Play Microservices: Report service
Khaled Hosseini
Posted on July 4, 2023
This is the 5th part of a series of articles under the name "Play Microservices". Links to other parts:
Part 1: Play Microservices: Bird's eye view
Part 2: Play Microservices: Authentication
Part 3: Play Microservices: Scheduler service
Part 4: Play Microservices: Email service
Part 5: You are here
Part 6: Play Microservices: Api-gateway service
Part 7: Play Microservices: Client service
Part 8: Play Microservices: Integration via docker-compose
Part 9: Play Microservices: Security
The source code for the project can be found here:
Contents:
- Summary
- Tools
- Docker dev environment
-
Developement services
- Database service: Mongodb
- Mongo express service
- Kafka metadata service: Zookeeper
- Zoonavigator service
- Message broker service: Kafka
- Kafka-ui service
- Report-grpcui-service
- Report service: Python
- To do
- Summary
Up to now we have developed 4 services. Now, our objective is to create a report service for our microservices application. This service is responsible for saving all events in our application. It listens to all kafka events and save them in a database.

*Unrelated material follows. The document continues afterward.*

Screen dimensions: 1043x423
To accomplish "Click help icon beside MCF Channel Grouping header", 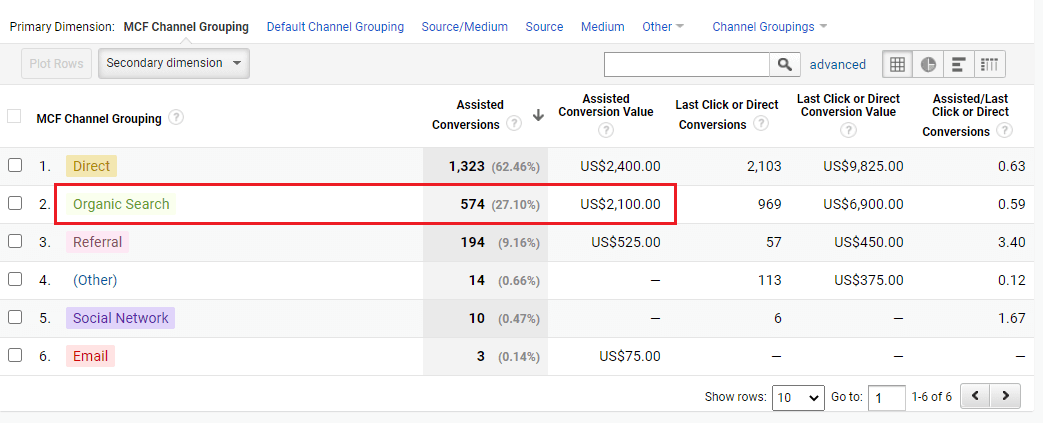I will (x=176, y=118).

To develop this service , we need four distinct services: a database service, a message broker service, a metadata database service dedicated to supporting the message broker, and the report service itself, which is a gRPC API service. Additionally, in the development environment, we include four extra services specifically for debugging purposes. These services consist of Mongo Express, used to manage our database service, Kafkaui for managing our Kafka service, Zoonavigator for the Zookeeper service, and grpcui for testing our gRPC API.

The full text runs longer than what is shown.